§ Exercise passage
* * * *
Lecture 13: Axial And Branchiomeric Musculature Flashcards
Describe the 3 skeletal muscle divisions
Skeletal muscles can, for convenience, be divided into three groups:
- Axial:
- Derived directly from myotome portions of somites
- Demonstrate a segmental arrangement (metamerism)
- Innervated by spinal nerves
- Branchiomeric:
- Formed from embryonic mesenchyme associated with pharyngeal arches
- Demonstrate a segmental arrangement
- Innervated by cranial nerves
- Appendicular:
- Formed from body wall or limb bud mesenchyme
- Innervated by spinal nerves
Describe axial musculature
Musculature of the vertebrate body wall and tail makes up the axial musculature.
- Axial musculature is derived from the embryonic somites (myomeres) and is metameric.
- Metamerismis evident in fishes and in urodeles.
- In most tetrapods the metamerism is not as evident.
* * * *
§ About this exercise
Copy out the full text of the musculature flashcards word for word. The records that come next are separate material and have no connection to the flashcards on musculature.

§ Data to examine
* * * *
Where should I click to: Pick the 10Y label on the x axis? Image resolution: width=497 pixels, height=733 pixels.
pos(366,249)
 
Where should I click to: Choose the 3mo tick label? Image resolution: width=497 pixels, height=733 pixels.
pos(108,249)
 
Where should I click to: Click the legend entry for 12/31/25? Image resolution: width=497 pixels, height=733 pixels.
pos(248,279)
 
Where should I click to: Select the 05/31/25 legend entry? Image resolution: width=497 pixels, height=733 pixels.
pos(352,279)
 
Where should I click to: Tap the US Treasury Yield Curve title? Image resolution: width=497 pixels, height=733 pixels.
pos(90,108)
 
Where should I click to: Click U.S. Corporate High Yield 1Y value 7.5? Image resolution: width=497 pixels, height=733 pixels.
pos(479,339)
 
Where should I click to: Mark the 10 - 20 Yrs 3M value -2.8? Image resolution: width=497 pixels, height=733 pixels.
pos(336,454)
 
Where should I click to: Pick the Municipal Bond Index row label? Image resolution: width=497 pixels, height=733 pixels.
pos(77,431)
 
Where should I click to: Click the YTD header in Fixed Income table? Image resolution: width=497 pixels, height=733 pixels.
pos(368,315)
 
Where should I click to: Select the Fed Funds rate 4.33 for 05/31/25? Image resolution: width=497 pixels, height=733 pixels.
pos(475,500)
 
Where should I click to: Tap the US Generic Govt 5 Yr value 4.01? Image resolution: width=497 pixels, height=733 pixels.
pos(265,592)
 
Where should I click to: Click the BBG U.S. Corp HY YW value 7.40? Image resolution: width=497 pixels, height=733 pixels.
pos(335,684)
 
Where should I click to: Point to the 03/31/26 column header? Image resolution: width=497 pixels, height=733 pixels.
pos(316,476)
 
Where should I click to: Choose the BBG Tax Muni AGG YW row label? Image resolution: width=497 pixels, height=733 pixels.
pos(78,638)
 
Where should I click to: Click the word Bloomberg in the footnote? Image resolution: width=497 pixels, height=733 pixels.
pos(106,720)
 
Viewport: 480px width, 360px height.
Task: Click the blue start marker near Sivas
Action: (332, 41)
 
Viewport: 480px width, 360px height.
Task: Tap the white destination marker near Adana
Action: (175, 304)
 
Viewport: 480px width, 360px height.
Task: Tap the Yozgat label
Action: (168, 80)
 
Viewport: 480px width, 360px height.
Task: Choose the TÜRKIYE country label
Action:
* * * *
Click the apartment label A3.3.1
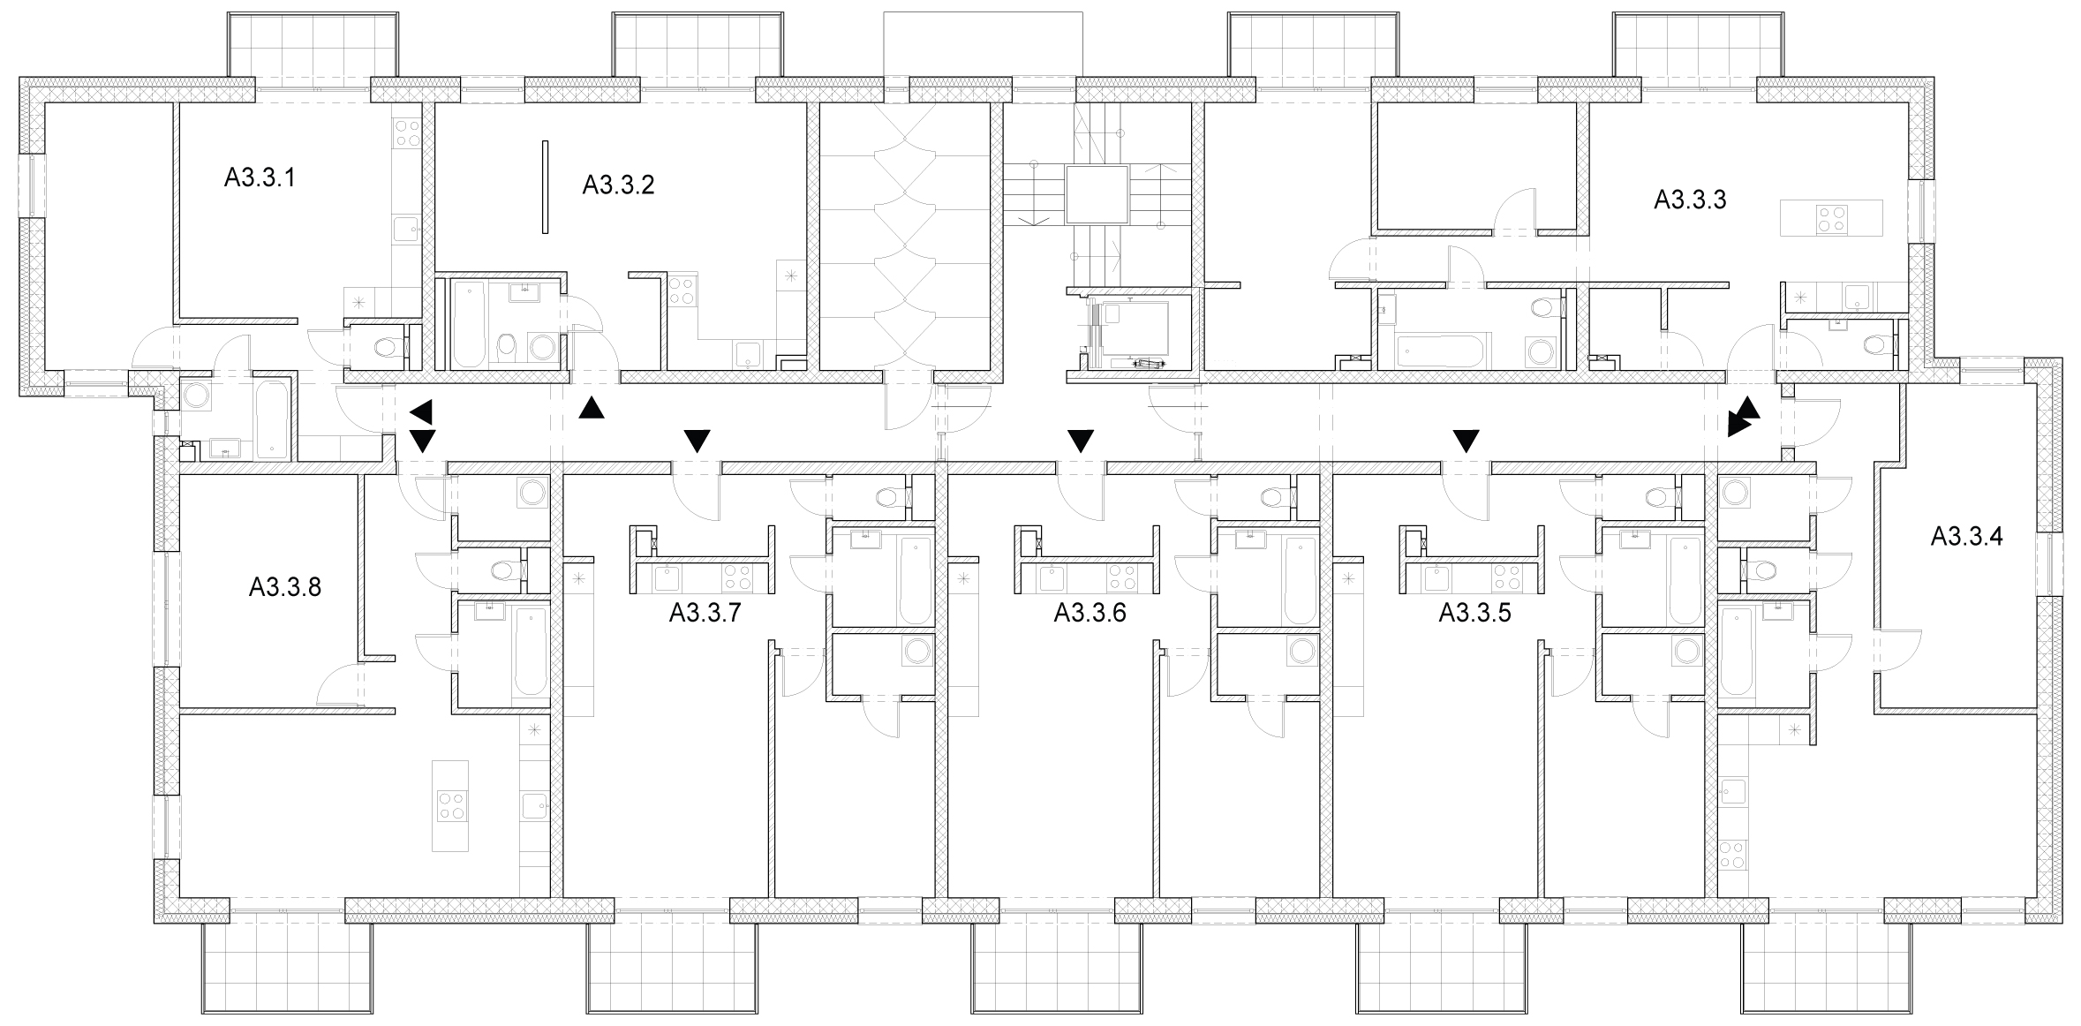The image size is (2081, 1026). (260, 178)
* * * *
§ Problem solution
Lecture 13: Axial And Branchiomeric Musculature Flashcards
Describe the 3 skeletal muscle divisions
Skeletal muscles can, for convenience, be divided into three groups:
- Axial:
- Derived directly from myotome portions of somites
- Demonstrate a segmental arrangement (metamerism)
- Innervated by spinal nerves
- Branchiomeric:
- Formed from embryonic mesenchyme associated with pharyngeal arches
- Demonstrate a segmental arrangement
- Innervated by cranial nerves
- Appendicular:
- Formed from body wall or limb bud mesenchyme
- Innervated by spinal nerves
Describe axial musculature
Musculature of the vertebrate body wall and tail makes up the axial musculature.
- Axial musculature is derived from the embryonic somites (myomeres) and is metameric.
- Metamerismis evident in fishes and in urodeles.
- In most tetrapods the metamerism is not as evident.